### Work required
Copy every line in the listing that contains "title".
——
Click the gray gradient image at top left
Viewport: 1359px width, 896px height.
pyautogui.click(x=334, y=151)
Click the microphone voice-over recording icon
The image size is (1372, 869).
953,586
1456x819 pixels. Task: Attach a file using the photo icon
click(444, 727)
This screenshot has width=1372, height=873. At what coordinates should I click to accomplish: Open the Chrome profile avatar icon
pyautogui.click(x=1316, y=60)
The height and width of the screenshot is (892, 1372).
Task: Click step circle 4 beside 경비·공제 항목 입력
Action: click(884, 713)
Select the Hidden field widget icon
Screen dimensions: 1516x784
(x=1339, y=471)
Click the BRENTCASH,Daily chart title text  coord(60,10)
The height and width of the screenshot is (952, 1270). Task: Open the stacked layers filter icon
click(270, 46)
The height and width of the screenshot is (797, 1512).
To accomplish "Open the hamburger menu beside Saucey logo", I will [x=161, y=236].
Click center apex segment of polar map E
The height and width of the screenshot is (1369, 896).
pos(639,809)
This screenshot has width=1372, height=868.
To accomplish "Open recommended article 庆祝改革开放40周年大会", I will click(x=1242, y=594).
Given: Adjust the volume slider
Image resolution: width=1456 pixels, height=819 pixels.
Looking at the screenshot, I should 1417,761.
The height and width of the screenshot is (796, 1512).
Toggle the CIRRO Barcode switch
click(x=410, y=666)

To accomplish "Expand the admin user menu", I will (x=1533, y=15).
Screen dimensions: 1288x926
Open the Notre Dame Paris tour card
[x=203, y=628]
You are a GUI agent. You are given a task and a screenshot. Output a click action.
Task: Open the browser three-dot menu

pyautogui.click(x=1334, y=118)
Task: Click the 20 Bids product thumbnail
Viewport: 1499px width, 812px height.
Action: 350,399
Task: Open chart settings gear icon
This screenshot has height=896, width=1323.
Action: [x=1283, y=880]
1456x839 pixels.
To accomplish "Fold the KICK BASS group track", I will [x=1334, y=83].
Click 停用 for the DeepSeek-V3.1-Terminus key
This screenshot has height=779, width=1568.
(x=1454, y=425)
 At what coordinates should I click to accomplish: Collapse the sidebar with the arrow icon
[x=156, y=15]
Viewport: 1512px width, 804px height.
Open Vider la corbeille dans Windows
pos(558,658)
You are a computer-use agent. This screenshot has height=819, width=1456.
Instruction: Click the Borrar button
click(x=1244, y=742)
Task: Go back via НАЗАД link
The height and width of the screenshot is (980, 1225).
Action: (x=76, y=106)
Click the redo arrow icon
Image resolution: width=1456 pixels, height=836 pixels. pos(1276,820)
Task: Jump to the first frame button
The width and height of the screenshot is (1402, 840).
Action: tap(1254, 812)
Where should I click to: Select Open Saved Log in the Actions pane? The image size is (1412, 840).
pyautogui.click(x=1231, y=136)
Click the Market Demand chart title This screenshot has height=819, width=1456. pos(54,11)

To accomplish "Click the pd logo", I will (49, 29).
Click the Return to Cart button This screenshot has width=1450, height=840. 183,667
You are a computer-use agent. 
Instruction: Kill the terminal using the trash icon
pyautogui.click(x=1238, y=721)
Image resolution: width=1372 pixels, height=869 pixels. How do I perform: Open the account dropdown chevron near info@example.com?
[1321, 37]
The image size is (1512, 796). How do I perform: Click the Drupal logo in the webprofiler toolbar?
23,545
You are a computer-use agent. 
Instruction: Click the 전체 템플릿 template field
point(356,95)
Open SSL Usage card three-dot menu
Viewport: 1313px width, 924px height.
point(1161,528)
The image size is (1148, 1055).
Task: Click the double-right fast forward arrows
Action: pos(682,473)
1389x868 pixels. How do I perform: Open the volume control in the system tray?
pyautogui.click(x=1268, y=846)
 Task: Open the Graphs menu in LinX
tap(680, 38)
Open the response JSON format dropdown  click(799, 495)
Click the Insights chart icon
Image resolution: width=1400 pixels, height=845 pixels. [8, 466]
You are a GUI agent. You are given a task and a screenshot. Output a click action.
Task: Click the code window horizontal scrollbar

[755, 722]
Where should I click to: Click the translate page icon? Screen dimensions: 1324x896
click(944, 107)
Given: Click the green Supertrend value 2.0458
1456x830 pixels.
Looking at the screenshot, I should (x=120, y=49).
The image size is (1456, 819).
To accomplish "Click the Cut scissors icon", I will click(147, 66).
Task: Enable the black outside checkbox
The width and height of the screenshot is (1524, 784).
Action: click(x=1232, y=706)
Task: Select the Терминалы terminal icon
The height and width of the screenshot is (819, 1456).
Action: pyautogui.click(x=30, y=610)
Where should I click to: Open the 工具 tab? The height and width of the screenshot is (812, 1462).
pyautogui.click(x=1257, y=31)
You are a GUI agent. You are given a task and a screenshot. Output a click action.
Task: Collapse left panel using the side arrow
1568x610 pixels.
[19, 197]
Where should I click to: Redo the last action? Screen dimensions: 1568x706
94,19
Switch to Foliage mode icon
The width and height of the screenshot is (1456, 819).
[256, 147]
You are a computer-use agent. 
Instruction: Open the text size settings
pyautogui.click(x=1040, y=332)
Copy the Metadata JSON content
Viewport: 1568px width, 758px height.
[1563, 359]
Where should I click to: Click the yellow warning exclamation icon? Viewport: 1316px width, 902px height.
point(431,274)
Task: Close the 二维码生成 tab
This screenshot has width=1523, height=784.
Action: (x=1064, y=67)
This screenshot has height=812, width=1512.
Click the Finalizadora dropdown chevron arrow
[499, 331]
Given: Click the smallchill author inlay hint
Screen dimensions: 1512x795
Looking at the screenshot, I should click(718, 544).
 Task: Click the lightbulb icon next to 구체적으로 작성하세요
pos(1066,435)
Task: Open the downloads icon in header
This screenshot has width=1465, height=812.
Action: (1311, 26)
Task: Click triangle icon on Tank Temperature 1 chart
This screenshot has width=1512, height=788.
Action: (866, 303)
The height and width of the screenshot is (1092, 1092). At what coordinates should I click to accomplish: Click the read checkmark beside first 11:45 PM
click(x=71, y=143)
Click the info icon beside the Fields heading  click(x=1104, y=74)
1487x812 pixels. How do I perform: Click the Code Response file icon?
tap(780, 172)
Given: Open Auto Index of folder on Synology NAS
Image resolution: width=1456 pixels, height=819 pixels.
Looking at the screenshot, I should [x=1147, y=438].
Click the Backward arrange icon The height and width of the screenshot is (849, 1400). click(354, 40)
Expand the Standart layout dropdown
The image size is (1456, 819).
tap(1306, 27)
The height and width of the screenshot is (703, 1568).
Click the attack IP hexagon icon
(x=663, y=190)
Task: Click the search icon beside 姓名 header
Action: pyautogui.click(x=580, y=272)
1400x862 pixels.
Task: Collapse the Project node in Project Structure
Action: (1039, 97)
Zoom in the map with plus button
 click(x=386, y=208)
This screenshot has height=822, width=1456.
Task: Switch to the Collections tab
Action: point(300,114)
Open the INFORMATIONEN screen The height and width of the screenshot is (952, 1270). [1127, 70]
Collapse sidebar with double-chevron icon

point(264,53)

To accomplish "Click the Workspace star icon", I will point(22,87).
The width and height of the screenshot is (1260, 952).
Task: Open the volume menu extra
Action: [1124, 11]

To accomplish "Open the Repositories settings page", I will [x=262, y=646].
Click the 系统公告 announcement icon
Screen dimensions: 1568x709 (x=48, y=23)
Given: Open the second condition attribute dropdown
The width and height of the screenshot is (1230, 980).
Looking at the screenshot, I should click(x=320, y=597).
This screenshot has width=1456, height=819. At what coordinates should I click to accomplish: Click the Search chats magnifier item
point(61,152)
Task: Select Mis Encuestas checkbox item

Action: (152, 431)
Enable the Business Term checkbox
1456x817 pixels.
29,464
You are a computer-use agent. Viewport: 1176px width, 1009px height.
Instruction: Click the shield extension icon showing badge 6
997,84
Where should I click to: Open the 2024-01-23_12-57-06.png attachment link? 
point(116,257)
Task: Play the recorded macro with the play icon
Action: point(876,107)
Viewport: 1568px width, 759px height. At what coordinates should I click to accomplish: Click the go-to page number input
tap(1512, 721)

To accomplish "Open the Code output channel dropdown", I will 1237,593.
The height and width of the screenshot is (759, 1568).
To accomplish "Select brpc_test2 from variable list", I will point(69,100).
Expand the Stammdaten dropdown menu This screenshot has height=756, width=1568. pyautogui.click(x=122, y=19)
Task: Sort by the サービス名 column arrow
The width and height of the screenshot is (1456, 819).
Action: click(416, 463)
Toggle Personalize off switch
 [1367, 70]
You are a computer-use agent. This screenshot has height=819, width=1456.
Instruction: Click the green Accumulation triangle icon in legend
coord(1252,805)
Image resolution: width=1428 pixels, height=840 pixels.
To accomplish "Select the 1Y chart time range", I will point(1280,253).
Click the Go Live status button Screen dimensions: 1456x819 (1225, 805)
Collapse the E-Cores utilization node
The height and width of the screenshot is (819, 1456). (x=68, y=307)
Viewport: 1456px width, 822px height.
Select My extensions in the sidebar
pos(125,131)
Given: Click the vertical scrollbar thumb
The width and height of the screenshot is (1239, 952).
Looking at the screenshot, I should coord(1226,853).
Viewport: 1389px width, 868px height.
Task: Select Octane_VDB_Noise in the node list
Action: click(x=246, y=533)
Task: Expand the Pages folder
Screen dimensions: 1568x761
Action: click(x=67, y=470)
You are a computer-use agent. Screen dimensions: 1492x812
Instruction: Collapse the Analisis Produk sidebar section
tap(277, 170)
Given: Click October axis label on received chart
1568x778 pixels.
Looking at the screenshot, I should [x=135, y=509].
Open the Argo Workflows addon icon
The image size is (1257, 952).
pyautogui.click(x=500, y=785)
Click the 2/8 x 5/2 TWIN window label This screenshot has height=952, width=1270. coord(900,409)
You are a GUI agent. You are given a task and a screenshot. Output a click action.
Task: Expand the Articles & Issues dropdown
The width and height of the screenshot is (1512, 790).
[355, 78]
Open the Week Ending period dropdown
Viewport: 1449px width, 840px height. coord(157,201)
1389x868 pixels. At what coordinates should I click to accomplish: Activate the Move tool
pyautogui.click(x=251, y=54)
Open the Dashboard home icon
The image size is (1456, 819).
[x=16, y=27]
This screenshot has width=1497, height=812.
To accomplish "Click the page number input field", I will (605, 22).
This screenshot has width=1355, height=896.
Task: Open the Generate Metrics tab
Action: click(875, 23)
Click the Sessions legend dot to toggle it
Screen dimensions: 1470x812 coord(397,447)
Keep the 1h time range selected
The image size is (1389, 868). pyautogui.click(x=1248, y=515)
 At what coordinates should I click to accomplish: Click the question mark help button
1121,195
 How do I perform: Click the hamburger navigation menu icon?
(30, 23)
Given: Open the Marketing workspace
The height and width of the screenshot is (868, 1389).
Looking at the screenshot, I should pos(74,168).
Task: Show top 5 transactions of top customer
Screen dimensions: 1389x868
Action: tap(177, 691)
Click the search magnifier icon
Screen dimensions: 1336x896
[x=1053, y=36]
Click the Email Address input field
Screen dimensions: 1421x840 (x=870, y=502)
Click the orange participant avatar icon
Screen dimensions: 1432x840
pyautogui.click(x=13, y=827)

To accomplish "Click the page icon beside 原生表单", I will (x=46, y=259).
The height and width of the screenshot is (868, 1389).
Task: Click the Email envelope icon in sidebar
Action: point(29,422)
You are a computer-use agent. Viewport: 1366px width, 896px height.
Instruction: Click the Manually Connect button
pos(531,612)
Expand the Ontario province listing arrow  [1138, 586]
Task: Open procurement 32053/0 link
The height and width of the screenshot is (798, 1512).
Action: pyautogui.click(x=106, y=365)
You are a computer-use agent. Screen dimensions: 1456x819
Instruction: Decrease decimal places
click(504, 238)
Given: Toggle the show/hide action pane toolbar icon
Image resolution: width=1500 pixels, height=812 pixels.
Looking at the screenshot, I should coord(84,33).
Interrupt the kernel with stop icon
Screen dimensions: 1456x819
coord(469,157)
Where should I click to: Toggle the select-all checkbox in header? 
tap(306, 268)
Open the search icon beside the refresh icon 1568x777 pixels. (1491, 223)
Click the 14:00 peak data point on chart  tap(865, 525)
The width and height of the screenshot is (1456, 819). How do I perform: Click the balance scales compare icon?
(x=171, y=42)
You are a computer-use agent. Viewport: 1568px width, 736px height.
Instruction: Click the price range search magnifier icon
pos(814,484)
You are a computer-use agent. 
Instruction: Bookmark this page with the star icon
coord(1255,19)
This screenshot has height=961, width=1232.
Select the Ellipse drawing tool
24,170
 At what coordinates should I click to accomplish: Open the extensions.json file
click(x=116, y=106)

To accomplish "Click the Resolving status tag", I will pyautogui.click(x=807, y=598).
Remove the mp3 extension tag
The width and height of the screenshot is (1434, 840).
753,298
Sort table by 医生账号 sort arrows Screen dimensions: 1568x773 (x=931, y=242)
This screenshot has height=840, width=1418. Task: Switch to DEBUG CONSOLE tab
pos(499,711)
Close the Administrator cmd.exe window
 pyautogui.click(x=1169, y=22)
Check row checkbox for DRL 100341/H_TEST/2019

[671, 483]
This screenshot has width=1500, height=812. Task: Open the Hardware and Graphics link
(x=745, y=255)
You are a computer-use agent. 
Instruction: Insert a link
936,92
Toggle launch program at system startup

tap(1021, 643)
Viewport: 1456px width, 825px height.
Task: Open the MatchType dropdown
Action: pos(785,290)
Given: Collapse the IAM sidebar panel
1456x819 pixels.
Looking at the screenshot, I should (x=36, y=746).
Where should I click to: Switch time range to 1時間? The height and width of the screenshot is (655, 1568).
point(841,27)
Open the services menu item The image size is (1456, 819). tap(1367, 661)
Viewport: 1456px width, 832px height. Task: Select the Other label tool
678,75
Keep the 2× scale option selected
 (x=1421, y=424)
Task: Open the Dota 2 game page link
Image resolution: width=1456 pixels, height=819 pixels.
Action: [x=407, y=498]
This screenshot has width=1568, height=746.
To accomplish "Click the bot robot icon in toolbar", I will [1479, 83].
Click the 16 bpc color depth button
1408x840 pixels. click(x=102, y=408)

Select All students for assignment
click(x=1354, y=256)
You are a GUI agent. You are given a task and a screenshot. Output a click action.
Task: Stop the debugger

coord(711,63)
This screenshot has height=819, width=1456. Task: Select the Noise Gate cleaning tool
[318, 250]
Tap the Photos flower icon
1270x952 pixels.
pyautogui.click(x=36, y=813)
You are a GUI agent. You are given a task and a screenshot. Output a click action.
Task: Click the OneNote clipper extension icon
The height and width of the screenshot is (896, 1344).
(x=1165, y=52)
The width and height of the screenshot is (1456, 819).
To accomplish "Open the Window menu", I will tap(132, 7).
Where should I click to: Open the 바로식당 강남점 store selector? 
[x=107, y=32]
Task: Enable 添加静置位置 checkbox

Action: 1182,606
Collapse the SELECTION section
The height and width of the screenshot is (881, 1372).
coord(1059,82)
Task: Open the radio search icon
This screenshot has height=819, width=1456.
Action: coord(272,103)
——
### Answer to this task
Click the BRENTCASH,Daily chart title text  coord(60,10)
Click the Market Demand chart title This screenshot has height=819, width=1456. pos(54,11)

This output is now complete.